Jeffrey Martin
Associate Partner
SYSKA Hennessy Group, Chicago

Addressing occupant comfort and safety has been a challenge since the construction of the first high-rise buildings, especially as they relate to the design and construction of MEP systems. From thermal comfort and indoor air quality complaints, poor lighting, acoustic privacy, elevator wait time, and reliable life safety systems, today’s tall building occupants face a myriad of challenges affecting not only their physical health, but also their psychological wellbeing.

Often the demands of tenants, building owners, facility operators, and building designers/builders present competing demands that increasingly must be addressed by the building infrastructure. Tenant requirements for agile space layouts, redundancy, accessibility, and wireless connectivity put further emphasis on the supporting MEP systems. Changing business needs such as densification and amenity-rich office space also present additional challenges for old and new buildings alike.

Issues are explored that are faced by building occupants within the context of today’s modern workplace, segueing into a discussion of how effective MEP systems can work to provide an improved environment.
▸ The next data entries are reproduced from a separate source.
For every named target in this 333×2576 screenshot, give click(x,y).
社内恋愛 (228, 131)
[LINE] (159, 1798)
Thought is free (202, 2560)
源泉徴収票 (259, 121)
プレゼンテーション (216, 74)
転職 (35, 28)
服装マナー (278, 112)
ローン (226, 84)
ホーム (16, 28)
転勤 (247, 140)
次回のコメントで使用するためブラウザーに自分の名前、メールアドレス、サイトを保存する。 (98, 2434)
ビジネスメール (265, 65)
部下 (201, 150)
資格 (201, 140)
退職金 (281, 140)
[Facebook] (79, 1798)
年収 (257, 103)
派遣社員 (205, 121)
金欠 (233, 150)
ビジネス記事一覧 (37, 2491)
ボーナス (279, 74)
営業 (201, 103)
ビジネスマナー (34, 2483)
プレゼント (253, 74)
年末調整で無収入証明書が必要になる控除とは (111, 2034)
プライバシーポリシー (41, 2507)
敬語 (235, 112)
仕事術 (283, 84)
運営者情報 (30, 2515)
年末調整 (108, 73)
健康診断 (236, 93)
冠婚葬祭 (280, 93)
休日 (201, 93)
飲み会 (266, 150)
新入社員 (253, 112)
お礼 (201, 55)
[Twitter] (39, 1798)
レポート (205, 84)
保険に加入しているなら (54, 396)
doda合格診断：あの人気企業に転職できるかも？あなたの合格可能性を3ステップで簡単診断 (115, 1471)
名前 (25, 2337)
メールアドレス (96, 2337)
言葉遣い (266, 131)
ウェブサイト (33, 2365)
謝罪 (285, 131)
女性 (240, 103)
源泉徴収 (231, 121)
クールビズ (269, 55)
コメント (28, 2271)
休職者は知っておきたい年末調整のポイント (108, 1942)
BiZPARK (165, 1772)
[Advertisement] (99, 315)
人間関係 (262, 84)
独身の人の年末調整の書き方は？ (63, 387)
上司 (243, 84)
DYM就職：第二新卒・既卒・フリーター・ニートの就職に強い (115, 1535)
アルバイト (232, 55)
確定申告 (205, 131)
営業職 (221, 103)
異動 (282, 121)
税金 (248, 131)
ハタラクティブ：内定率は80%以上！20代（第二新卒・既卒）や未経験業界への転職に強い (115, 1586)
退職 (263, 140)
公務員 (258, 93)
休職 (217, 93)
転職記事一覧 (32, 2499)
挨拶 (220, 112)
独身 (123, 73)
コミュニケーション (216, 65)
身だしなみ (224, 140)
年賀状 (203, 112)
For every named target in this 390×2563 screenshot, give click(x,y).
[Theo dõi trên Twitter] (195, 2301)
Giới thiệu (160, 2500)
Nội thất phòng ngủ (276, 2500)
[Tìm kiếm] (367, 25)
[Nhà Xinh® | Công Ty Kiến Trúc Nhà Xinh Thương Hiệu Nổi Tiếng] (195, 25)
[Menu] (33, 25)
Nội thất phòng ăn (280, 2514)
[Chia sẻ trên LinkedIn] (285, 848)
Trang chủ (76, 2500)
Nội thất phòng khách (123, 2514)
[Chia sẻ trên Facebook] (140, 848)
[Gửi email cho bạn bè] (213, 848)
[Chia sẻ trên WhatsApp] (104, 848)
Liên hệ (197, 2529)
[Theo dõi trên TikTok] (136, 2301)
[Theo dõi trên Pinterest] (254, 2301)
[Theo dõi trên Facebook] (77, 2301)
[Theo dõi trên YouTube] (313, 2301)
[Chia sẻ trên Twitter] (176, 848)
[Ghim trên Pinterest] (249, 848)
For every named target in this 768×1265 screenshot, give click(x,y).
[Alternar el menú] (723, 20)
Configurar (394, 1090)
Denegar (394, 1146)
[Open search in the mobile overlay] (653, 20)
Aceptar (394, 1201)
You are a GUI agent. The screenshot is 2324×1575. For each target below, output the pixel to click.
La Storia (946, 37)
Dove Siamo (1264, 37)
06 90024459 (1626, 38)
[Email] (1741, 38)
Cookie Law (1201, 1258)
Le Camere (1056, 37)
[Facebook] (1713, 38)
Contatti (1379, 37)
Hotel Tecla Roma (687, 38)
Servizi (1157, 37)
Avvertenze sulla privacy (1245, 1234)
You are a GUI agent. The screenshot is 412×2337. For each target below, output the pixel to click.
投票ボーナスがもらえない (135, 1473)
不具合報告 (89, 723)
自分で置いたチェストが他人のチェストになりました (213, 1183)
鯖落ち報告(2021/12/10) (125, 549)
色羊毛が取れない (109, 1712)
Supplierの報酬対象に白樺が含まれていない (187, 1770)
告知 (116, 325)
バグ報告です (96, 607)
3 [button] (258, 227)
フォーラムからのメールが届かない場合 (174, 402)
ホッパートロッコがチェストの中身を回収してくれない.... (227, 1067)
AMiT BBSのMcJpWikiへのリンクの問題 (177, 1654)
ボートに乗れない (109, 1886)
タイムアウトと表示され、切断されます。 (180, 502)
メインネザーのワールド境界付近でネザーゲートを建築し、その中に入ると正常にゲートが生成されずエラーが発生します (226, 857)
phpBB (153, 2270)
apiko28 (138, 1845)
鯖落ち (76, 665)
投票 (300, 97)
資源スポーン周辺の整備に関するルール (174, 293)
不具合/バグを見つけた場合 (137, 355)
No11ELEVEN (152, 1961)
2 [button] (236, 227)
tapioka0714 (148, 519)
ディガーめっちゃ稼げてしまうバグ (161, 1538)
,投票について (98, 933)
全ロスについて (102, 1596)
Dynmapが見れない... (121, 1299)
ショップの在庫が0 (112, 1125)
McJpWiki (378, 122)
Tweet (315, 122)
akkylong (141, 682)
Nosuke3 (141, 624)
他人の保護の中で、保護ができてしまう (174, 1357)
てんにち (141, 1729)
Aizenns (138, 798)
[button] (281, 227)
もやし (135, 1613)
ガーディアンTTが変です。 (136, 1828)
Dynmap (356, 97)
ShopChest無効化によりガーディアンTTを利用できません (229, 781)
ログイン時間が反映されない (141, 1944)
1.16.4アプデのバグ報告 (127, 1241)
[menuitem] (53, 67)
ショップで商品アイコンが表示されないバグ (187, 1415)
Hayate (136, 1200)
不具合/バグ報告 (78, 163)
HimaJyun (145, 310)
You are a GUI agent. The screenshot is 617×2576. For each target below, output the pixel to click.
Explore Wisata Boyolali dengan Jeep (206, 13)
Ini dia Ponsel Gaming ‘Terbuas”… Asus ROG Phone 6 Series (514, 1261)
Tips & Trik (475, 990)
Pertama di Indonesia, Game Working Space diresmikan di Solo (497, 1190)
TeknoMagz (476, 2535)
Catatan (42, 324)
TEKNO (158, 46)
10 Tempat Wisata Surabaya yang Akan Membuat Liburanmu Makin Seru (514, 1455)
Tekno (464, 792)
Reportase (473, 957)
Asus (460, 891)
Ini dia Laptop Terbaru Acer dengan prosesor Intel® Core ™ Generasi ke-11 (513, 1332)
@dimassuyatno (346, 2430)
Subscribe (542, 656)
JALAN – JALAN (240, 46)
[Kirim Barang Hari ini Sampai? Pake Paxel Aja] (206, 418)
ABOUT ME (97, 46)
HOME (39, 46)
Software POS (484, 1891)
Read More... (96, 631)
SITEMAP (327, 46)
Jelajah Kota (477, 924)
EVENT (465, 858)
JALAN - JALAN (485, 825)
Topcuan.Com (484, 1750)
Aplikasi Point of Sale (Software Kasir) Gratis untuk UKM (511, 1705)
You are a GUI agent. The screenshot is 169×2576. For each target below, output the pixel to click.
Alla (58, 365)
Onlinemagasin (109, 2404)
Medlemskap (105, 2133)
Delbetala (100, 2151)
MEP engineers must consider space air distribution, acoustics, coordination of components in open ceilings, lighting controls, and power distribution while respecting the architecture. Infrastructure must be adaptable as newer technologies like smart building controls and integrated audiovisual systems are increasingly utilized. Several case studies and real-life project challenges and associated lessons learned will showcase how a thoughtful and holistic MEP design approach can address these competing demands in both new and existing buildings. Well-deployed MEP infrastructure will contribute to employee satisfaction, comfort, retention, and health.